Greffier, lors des débats : Mme Mélanie THOMAS
ARRÊT :
— contradictoire
— par mise à disposition de l’arrêt au greffe de la Cour, les parties en ayant été préalablement avisées dans les conditions prévues au deuxième alinéa de l’article 450 du code de procédure civile.

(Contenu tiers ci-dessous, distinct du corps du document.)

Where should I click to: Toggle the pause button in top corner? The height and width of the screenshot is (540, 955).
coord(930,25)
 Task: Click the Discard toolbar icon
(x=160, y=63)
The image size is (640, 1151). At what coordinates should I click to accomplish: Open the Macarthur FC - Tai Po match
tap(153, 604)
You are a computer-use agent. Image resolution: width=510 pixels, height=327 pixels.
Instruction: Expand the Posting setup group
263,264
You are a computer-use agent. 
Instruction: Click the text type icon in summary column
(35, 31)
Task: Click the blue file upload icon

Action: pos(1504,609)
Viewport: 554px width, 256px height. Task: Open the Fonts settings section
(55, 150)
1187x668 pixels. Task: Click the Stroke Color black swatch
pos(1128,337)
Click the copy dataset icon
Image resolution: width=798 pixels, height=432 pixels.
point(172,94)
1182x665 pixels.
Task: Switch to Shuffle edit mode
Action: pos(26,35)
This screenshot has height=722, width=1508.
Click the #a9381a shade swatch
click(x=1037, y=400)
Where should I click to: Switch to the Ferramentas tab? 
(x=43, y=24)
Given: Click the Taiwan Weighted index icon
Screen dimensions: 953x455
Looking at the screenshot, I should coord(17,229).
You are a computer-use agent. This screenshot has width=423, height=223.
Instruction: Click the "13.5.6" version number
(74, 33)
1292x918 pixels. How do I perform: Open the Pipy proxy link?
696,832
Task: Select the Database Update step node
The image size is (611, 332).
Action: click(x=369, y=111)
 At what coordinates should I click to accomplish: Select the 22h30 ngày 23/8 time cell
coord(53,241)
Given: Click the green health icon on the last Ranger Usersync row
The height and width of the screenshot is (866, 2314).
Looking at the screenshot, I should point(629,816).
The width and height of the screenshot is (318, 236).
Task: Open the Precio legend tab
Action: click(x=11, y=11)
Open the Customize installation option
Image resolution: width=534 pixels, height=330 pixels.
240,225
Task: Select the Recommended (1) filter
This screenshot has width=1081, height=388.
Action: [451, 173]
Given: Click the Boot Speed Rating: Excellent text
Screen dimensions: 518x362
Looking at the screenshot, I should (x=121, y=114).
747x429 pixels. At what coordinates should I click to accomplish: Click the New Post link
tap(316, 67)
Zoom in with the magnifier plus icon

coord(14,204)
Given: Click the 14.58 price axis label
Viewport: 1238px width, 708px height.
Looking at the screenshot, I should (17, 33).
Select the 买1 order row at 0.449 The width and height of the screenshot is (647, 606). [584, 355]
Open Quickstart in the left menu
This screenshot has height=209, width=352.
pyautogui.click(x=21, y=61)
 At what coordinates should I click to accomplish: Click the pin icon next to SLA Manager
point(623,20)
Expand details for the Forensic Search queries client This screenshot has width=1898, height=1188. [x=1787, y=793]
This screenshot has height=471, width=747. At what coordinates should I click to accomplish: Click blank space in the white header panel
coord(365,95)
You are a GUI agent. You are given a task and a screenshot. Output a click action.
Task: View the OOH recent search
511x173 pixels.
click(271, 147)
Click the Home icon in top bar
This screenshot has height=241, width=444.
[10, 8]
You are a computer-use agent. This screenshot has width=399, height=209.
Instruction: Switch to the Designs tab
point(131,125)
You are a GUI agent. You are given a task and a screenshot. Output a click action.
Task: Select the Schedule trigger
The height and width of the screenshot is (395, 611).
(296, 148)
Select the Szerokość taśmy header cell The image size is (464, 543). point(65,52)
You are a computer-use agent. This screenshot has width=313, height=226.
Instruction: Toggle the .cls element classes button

— signé par Vincent BRAUD, président de chambre et par Mélanie THOMAS, greffier, présent lors de la mise à disposition.
* * * * *
FAITS, PROCÉDURE ET PRÉTENTIONS DES PARTIES
Par acte authentique en date du 13 février 2009 faisant suite à un offre de crédit du 4 décembre 2008, la société Banque Patrimoine Immobilier aux droits de laquelle vient la société Crédit Immobilier de France Développement a consenti à M. [I] [D], demeurant en Norvège, un prêt immobilier d’un montant de 212 650 euros destiné à financer un bien à usage locatif acquis auprès d’une s.à.r.l. le [Adresse 7] et sis à [Localité 8] dont le prix était de 209 000 euros.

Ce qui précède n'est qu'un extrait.